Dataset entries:

§

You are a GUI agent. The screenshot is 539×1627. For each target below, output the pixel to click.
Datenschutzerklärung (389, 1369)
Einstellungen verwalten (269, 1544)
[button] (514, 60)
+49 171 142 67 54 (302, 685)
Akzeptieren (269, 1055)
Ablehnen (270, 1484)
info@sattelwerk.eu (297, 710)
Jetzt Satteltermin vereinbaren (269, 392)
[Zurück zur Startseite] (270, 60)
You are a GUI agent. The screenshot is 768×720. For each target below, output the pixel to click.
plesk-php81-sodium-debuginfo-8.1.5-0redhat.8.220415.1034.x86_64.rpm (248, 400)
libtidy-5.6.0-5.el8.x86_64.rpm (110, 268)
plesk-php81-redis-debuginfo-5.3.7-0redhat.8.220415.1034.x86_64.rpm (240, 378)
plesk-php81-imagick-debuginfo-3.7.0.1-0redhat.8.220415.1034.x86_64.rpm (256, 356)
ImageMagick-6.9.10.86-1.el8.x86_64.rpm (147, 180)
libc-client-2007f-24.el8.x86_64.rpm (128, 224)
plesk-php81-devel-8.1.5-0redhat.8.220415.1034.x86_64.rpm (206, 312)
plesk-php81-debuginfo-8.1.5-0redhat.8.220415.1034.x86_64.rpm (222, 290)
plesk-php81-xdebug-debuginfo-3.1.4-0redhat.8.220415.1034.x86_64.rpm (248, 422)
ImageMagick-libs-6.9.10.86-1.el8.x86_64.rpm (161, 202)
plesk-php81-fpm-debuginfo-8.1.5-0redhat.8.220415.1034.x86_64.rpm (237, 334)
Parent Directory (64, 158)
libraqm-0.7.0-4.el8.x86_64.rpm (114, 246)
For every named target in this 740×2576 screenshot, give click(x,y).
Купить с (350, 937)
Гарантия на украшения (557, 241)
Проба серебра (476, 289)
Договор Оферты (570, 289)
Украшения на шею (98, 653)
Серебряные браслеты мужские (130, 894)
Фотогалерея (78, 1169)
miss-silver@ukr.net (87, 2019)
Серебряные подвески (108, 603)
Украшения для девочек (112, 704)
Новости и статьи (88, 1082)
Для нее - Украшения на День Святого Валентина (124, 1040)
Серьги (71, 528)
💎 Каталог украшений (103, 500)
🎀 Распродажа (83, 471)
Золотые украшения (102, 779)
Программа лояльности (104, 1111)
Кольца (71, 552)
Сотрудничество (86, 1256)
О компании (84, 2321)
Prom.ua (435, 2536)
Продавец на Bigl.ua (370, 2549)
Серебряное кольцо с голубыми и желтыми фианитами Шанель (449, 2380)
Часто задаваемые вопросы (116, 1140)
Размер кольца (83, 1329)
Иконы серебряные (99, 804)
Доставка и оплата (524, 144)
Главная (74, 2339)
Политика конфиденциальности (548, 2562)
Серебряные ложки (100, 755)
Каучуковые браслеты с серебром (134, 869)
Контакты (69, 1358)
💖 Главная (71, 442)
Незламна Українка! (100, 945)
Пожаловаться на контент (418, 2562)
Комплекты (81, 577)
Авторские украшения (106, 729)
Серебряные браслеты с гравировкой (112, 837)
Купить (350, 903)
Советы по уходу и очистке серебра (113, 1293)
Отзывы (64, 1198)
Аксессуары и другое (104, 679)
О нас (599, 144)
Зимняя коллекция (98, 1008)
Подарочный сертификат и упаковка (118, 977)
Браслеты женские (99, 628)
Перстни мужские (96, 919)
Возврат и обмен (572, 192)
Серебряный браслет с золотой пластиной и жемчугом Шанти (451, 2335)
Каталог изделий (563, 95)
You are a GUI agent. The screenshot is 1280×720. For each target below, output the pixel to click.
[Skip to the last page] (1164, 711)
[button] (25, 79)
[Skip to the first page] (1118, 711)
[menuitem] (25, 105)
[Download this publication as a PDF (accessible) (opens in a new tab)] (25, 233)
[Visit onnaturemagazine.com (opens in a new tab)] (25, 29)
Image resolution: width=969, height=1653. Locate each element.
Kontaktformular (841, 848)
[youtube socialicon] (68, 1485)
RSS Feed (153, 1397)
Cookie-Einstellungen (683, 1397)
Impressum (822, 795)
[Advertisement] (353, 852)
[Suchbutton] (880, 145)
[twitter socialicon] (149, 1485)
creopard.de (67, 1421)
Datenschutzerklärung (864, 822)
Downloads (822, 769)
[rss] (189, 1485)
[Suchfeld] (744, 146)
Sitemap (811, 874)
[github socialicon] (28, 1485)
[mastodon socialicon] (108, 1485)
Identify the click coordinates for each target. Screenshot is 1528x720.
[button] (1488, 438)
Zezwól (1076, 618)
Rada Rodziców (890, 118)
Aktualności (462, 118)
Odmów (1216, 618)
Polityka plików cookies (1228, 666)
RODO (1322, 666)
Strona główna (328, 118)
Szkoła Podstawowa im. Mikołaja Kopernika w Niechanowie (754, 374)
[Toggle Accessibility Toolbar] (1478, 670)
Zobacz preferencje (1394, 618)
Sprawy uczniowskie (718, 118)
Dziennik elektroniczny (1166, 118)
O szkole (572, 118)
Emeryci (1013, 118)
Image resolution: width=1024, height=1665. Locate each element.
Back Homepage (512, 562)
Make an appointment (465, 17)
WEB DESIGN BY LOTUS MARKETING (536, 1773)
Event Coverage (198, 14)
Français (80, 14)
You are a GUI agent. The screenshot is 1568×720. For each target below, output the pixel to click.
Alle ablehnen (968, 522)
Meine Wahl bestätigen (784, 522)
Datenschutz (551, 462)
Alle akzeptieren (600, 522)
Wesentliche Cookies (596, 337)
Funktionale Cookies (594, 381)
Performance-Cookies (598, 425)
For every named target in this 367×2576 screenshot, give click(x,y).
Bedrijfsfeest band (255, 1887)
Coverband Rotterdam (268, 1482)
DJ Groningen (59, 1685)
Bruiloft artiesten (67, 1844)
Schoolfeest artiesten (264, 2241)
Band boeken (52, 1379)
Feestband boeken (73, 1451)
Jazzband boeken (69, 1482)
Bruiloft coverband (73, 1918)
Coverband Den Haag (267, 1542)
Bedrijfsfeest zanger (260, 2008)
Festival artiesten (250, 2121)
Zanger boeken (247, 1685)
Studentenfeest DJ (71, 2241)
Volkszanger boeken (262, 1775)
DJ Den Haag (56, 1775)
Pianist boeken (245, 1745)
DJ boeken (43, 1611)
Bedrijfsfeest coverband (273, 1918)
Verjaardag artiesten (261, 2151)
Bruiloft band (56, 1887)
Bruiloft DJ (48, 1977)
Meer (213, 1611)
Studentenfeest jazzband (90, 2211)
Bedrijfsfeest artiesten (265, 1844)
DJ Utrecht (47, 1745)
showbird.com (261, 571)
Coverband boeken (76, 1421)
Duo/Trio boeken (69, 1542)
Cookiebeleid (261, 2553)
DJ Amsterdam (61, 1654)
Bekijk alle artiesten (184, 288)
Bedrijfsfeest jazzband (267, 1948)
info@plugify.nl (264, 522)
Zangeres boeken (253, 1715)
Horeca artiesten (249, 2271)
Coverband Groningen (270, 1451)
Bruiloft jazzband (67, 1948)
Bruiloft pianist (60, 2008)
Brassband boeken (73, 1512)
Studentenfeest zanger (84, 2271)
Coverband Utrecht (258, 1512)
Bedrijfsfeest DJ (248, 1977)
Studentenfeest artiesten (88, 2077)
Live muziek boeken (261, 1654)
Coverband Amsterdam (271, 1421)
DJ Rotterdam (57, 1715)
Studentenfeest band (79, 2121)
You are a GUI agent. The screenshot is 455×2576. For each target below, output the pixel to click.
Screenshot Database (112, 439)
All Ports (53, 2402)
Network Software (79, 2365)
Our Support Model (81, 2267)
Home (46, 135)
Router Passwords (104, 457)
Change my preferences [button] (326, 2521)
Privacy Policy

§

EXERCISE BRIEF: Please format the part that opens with the line containing "miss-silver@ukr.net (87, 2019)" and closes with the line containing "Пожаловаться на контент (418, 2562)" as a two-column CSV headed text,point. Give one row per line, with the line's text under text and its answer under point, each field in double quotes and any line breaks replaced by spaces.

FINISHED EXERCISE:
text,point
"miss-silver@ukr.net","(87, 2019)"
"Серебряные подвески","(108, 603)"
"Украшения для девочек","(112, 704)"
"Новости и статьи","(88, 1082)"
"Для нее - Украшения на День Святого Валентина","(124, 1040)"
"Серьги","(71, 528)"
"💎 Каталог украшений","(103, 500)"
"🎀 Распродажа","(83, 471)"
"Золотые украшения","(102, 779)"
"Программа лояльности","(104, 1111)"
"Кольца","(71, 552)"
"Сотрудничество","(86, 1256)"
"О компании","(84, 2321)"
"Prom.ua","(435, 2536)"
"Продавец на Bigl.ua","(370, 2549)"
"Серебряное кольцо с голубыми и желтыми фианитами Шанель","(449, 2380)"
"Часто задаваемые вопросы","(116, 1140)"
"Размер кольца","(83, 1329)"
"Иконы серебряные","(99, 804)"
"Доставка и оплата","(524, 144)"
"Главная","(74, 2339)"
"Политика конфиденциальности","(548, 2562)"
"Серебряные ложки","(100, 755)"
"Каучуковые браслеты с серебром","(134, 869)"
"Контакты","(69, 1358)"
"💖 Главная","(71, 442)"
"Незламна Українка!","(100, 945)"
"Пожаловаться на контент","(418, 2562)"